Sinergi Sastra dan Teknologi, UKM Multimedia IKIP PGRI Bojonegoro Cetak Portofolio Mahasiswa Lewat Kelas Praktisi

IKIP PGRI Bojonegoro – Unit Kegiatan Mahasiswa (UKM) Multimedia IKIP PGRI Bojonegoro menggelar agenda “Kelas Praktisi: Cipta Puisi & Visual Kreatif” guna membekali mahasiswa dengan keterampilan teknis dan rekam jejak profesional. Kegiatan yang merupakan rangkaian pendukung event SPEKTRA Vol. 1 ini dihelat di Auditorium IKIP PGRI Bojonegoro pada Sabtu (25/4/2026).

Acara ini menghadirkan praktisi sekaligus penulis, Achmad Nastain, S.Pd., sebagai pemateri utama. Dalam paparannya, Nastain menekankan bahwa esensi menulis puisi terletak pada kejujuran rasa agar pesan yang disampaikan mampu menyentuh pembaca.

“Menulis puisi tidak harus rumit, melainkan harus jujur dan terasa agar mampu menyentuh pembaca,” ujar Nastain di hadapan para peserta.

Tidak hanya menerima teori, mahasiswa yang menjadi peserta diwajibkan mengikuti sesi praktik langsung. Output dari pelatihan ini adalah minimal satu karya puisi dan satu karya visual kreatif, baik berupa fotografi maupun ilustrasi berbasis kecerdasan buatan (AI).

Pembina UKM Multimedia, Zuhad, S.Pd., M.Pd., dalam sambutannya menyatakan bahwa kolaborasi lintas sektor sangat diperlukan untuk memperluas cakrawala berpikir mahasiswa. Menurutnya, sinergi antara dunia akademik dan praktisi menjadi kunci agar lulusan siap menghadapi tantangan di luar kampus.

Senada dengan hal tersebut, Ketua Umum UKM Multimedia, Dedy Indra Setiawan, menegaskan bahwa kegiatan ini adalah implementasi visi organisasi sebagai wadah penciptaan portofolio nyata.

“Kami ingin UKM Multimedia bukan sekadar organisasi yang mencetak sertifikat, tetapi benar-benar memfasilitasi mahasiswa untuk menghasilkan karya nyata. Portofolio adalah aset berharga bagi masa depan mahasiswa di dunia kerja nanti,” tegas pria yang akrab disapa Dendra tersebut.

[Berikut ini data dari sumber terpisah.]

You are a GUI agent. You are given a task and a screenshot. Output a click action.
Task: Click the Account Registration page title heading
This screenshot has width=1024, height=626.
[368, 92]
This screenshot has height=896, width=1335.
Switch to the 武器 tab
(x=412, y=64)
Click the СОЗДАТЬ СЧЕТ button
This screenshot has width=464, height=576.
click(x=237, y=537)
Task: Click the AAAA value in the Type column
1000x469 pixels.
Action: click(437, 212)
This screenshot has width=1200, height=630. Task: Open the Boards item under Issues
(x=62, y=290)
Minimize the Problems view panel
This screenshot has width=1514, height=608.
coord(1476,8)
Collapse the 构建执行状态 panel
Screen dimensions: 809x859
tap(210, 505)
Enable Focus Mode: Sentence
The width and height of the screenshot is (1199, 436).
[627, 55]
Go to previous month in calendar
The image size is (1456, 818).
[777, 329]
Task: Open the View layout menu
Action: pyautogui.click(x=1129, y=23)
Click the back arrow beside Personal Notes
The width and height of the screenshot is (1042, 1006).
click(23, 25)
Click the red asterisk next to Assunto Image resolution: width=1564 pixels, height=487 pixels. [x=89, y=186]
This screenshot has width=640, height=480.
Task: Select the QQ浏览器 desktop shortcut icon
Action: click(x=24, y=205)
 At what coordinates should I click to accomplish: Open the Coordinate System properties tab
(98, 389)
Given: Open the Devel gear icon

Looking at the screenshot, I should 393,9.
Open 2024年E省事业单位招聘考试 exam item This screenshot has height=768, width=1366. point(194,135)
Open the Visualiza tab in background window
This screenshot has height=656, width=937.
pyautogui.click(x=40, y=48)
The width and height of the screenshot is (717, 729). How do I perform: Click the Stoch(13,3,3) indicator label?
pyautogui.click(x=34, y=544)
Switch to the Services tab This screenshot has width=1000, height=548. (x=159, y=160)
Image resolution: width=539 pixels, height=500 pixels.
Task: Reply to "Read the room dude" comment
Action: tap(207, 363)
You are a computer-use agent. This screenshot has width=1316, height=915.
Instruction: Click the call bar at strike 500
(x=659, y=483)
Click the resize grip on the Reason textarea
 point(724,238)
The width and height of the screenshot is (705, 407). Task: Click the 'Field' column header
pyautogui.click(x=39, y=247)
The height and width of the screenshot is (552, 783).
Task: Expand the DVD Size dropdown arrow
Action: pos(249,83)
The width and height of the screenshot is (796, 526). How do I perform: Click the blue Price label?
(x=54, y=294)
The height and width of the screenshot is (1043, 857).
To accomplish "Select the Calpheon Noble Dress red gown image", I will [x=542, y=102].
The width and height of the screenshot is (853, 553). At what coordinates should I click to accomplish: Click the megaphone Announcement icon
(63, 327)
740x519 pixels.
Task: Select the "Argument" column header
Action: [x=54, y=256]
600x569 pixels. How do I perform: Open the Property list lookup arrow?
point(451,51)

Ketua Pelaksana Kegiatan, Edy Sutanto, menjelaskan bahwa seluruh karya peserta akan melalui proses kurasi untuk diterbitkan dalam buku antologi puisi “SPEKTRA Vol. 1”. Buku tersebut direncanakan terbit dalam format cetak maupun digital dengan standar ISBN.

Menariknya, antologi ini akan dikonsep secara modern dan interaktif. Setiap karya puisi akan dilengkapi dengan QR Code yang menghubungkan pembaca langsung pada karya visual kreatif peserta.

“Jika tidak ada kendala, proses peluncuran (launching) buku tersebut dijadwalkan pada Juli 2026 mendatang,” ungkap Edy.